Abstract
This paper presentation focuses on the digital circulation of a series of nineteenth-century photographs of an Iranian Qajar princess, Esmat-o-Doleh (Qajar dynasty from 1848 to1896). I am currently working on these photos as a case study for my doctoral dissertation. I look at the aesthetics of their circulation and temporal representation. I study the digitization of these images in relationship to specific historical moments that matter to transnational Iranian communities and their identity formation. I argue that the reanimation of history through digital archiving is a way for Iranian transnational subjects to deal with difficult heritage and negotiate their cultural identity and social memory. I study these photographs “as performance[s]” (Schechner 32) that challenge the constructed-ness of Shahzadeh/princess in a cross-cultural imagination, and consequently entail feminist scrutiny of the production and reproduction of their subject.

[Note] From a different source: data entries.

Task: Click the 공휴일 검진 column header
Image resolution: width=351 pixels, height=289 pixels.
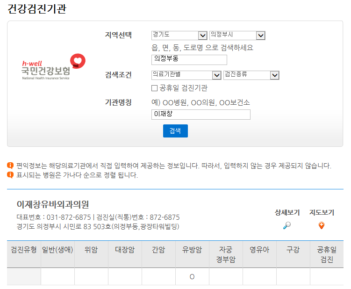Action: click(x=327, y=255)
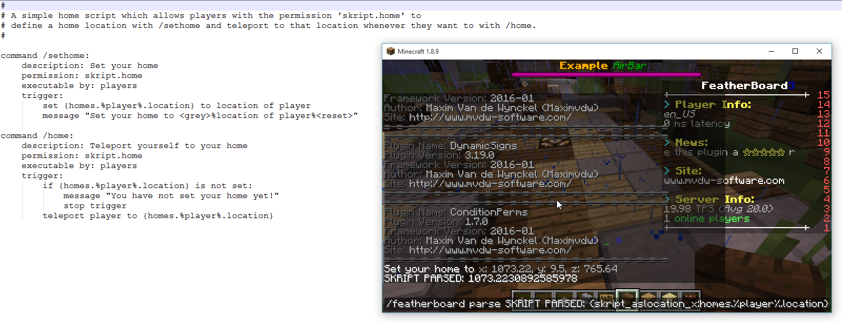Image resolution: width=842 pixels, height=334 pixels.
Task: Click the 'stop trigger' line in script
Action: pyautogui.click(x=95, y=206)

I employ a hybrid methodological framework combining performance as an epistemic lens alongside archival research, historiography, and cyber ethnography to firstly explore the fascinations of the nineteenth-century court with the innovation of photography, and secondly to trace the transformation of this fascination in the viral circulations of the images on social media. My presentation aims to unpack the contemporary (trans)national interest in these photos in relationship to the seemingly non-binary gender qualities of their subject: a heavy-set and -statured royal princess with a mustache and thick eyebrows. For instance, one of these fabricated viral images lays a head-shot of Esmat on the cover of a playboy magazine. I look at how juxtapositions like this entails a performance that transgresses recuperative tendencies of ‘archival consciousness’ and highlights archive as a site embracing its inclination toward its own fiction effects. I study the playful techniques using the fiction effects of archival records in tandem with Anjali Arondekar’s methodological propositions in For the Record: On Sexuality and the Colonial Archive in India. Arondekar argues for a reading of the archival record that productively juxtaposes archive’s fiction effects with its truth effects. In this presentation, I consider archive as both a system of representation and source material with serious consequences in studying these digitized images. This paper further contends that these images, appearing in popular culture and media, produce a telos of knowledge production.
Citations:
Arondekar, Anjali R. “Introduction Without a Trace.” For the Record: On Sexuality and the Colonial
Archive in India. Duke University Press, 2009. 1-27.
Schechner, Richard. Performance Studies: An Introduction. New York: Routledge, 2006.